What I am teaching today:
Dani Rodrik (1995), "Getting Interventions Right: How South Korea and Taiwan Grew Rich": Economic Policy, Vol. 10, No. 20. (Apr., 1995), pp. 53-107:
Abstract: Most explanations of Korea's and Taiwan's economic growth since the early 1960s place heavy emphasis on export orientation. However, it is difficult to see how export orientation could have played a significant causal role in these countries' growth. The measured increase in the relative profitability of exports durring the 1960s is too insignificant to account for the phenomenal export boom that ensued. Moreover, exports were initially too small to have a significant effect on aggregate economic performance.
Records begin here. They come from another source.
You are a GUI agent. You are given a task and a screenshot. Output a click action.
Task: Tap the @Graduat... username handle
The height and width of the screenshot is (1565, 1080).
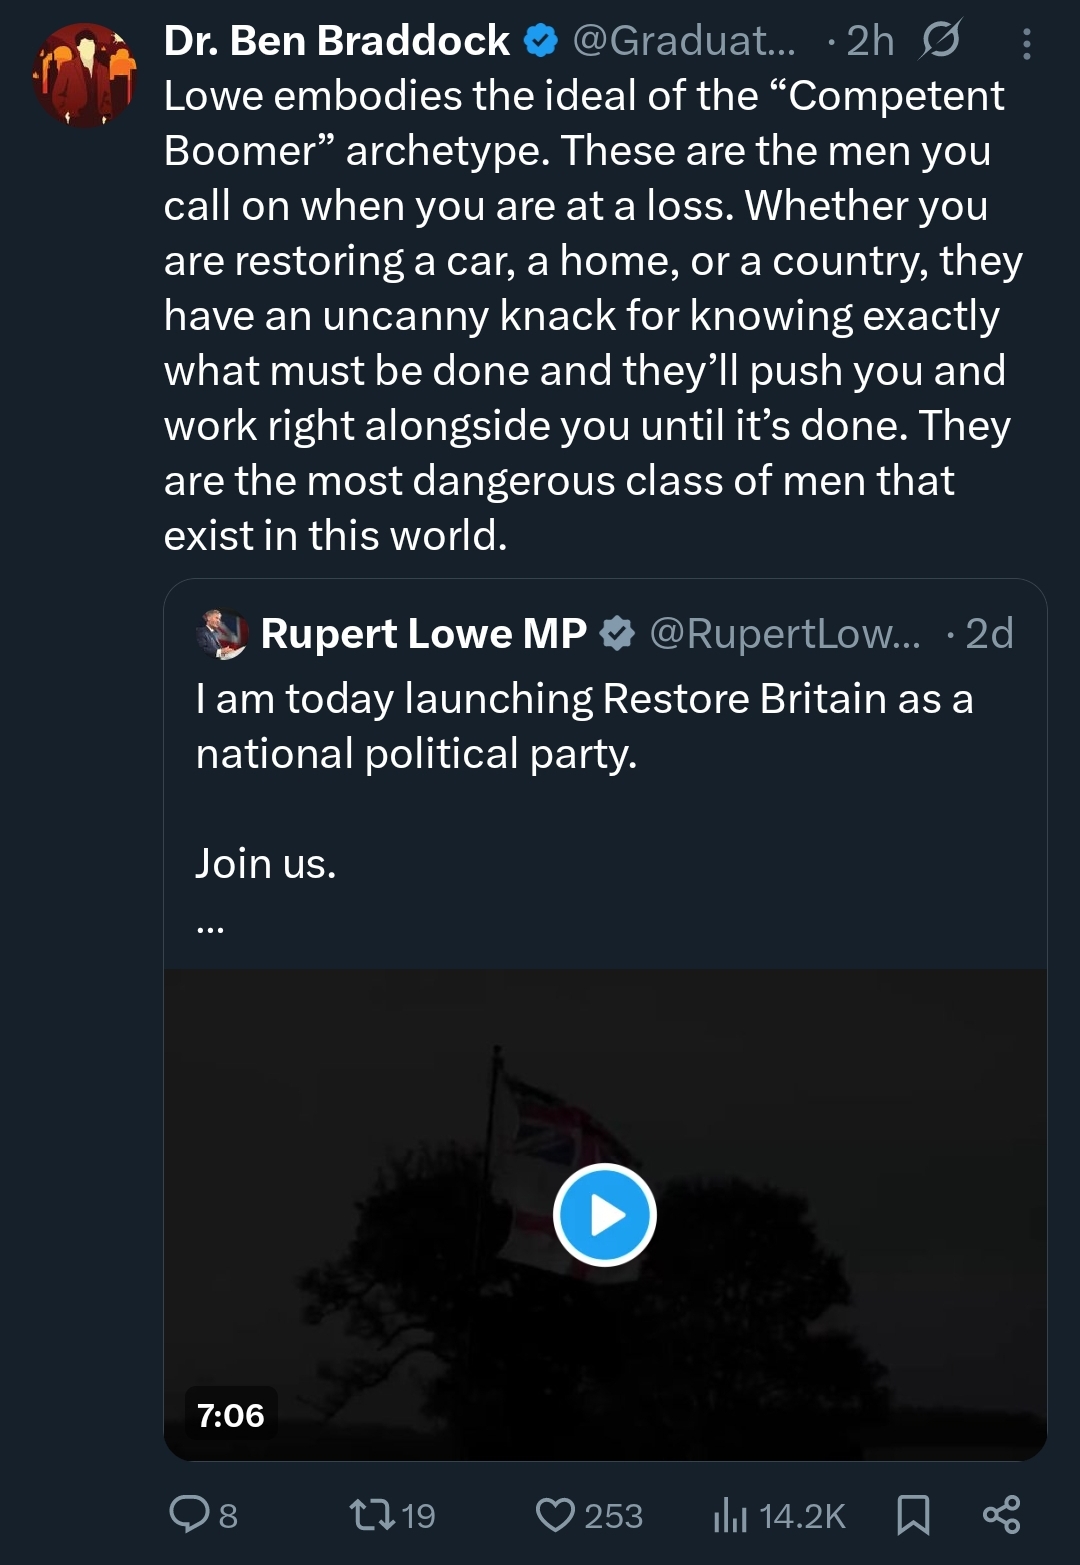(684, 41)
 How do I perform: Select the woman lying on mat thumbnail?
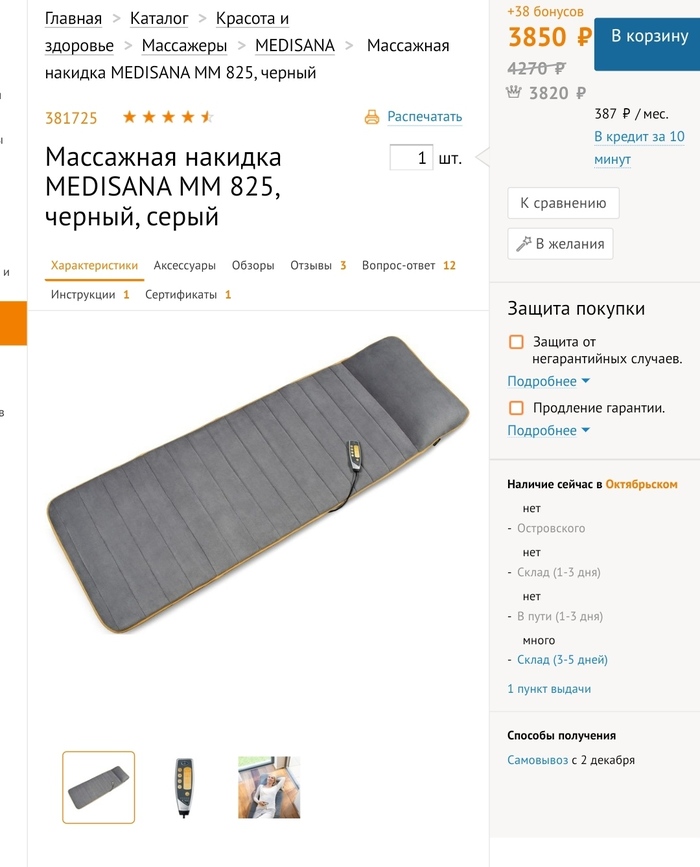pyautogui.click(x=269, y=787)
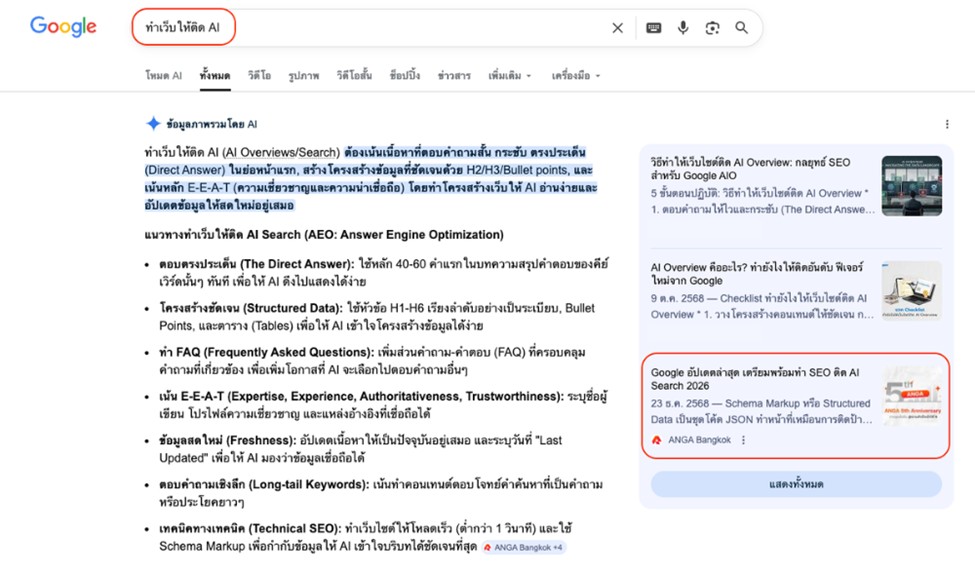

A more plausible story focuses on the investment boom that took place in both countries. In the early 1960s both economies had an extremely well-educated labour force relative to their physical capital stock, rendering the latent return to capital quite high. By subsidizing and coordinating investment decisions, government policy managed to engineer a significant increase in the private return to capital. An exceptional degree of equality in income and wealth helped by rendering government intervention effective and keeping it free of rent seeking. The outward orientation of the economy was the result of the increase in demand for imported capital goods.
I am not sure that Dani has it right. But having just hit my undergraduates with three solid weeks of government failure of various kinds--Milovan Djilas's The New Class, Milton Friedman's Capitalism and Freedom, and James Scott's Seeing Like a State--it is time to give them some examples of social democratic successes.